● SHORT TASK:
Output the data exactly as given, from the line containing "You are a GUI" through the line containing "pyautogui.click(x=244, y=286)", with both lines included. Omit any pictures from your answer.

● EXTRACTED ENTRIES:

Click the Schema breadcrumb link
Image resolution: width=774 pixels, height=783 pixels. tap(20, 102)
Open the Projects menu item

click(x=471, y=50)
---
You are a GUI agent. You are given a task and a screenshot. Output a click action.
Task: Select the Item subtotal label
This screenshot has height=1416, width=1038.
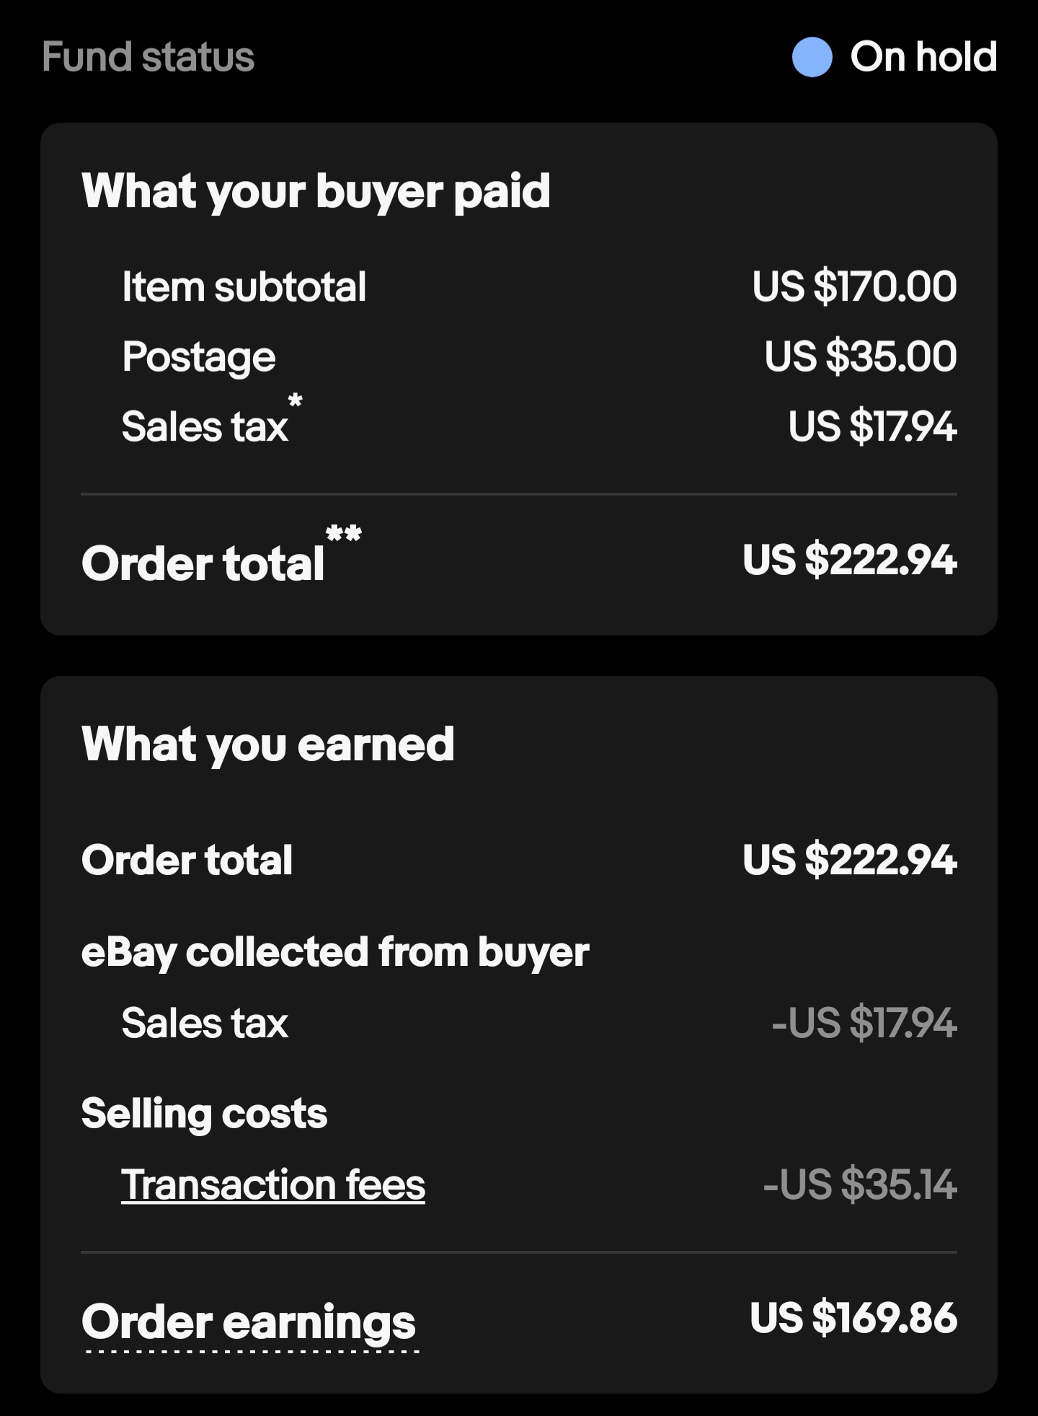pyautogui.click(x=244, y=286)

● EXPECTED ANSWER:
You are a GUI agent. You are given a task and a screenshot. Output a click action.
Task: Select the Item subtotal label
This screenshot has height=1416, width=1038.
pyautogui.click(x=244, y=286)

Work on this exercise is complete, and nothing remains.